BY JOE RAGUSA | KENTUCKY

Kentucky State Capitol

FRANKFORT, Ky. – Kentucky Senators filed more bills Monday, detailing their top priorities as committee hearings start this week.

State Sen. Max Wise, R-Campbellsville, introduced Senate Bill 8, called the School Safety and Resiliency Act. It would require school resource officers to carry a handgun.

Wise specifically called out Jefferson County Public Schools, the state’s largest district, for not arming its school resource officers.

“Every other school district across the Commonwealth is doing this, but we want to make sure that this bill is strengthened, that all school districts will have armed SROs with a firearm,” Wise said.

The bill amends a 2019 bill that requires public schools to have resource officers. It also clarifies that every school district have an officer at each campus of the school and school resources officers would be entitled to the same death benefits as police officers.

“We always have to go back and revisit major legislation like this,” Senate President Robert Stivers, R-Manchester, said. “Not anything unusual, but it is something we need to do.

Another bill, Senate Bill 6, would ban the practice of pension spiking.

Current law allows former lawmakers to boost their legislative pensions by taking another, more lucrative job in state government, and then applying that salary to the pension payout calculation.

Former Gov. Matt Bevin issued an executive order to prohibit the practice after Gov. Andy Beshear appointed former House Minority Floor Leader Rocky Adkins to a job in his administration at a salary of $129,000 per year.

Stivers said it’s not specifically targeted at Adkins.
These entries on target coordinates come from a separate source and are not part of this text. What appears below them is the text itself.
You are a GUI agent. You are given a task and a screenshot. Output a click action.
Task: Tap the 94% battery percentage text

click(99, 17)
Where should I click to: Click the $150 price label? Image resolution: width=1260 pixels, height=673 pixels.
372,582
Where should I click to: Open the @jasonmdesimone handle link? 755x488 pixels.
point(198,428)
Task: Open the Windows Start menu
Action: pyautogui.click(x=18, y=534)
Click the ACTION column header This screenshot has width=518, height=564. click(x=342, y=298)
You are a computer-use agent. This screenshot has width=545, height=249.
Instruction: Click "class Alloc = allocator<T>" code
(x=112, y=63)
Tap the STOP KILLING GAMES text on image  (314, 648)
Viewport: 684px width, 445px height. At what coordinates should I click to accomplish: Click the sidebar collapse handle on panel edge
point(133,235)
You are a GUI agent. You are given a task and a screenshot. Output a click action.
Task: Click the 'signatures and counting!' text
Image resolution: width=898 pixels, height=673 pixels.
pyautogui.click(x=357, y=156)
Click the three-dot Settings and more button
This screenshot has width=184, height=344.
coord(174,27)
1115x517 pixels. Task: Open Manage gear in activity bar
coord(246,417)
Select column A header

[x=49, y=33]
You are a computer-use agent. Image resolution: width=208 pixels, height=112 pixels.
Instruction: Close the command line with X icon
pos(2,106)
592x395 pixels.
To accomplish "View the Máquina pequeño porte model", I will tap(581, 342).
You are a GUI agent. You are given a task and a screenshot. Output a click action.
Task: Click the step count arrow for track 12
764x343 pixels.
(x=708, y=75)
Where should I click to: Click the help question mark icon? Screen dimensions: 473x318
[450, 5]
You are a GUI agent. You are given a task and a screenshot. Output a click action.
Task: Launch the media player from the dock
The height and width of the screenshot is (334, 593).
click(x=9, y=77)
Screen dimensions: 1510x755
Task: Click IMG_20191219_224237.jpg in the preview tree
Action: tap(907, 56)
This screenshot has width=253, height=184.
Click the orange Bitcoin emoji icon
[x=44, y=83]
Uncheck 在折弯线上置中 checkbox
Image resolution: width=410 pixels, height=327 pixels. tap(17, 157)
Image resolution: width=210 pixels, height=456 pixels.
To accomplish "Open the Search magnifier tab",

Also on Monday, Sen. Whitney Westerfield, R-Hopkinsville, introduced Senate Bill 9, which he called the Born Alive Infant Protection Bill. The bill would require doctors to care for an infant if it survived an abortion attempt.

“Everybody recognizes there’s another life there, but there’s no law that requires that child be provided care,” Westerfield said. A similar bill passed in the Senate last year but was not voted on in the House.

Senate Bill 7, filed by state Sen. John Schickel, R-Union, would change the role of school-based decision making councils when it comes to hiring school administrators. Those councils are made up of parents, teachers and administrators.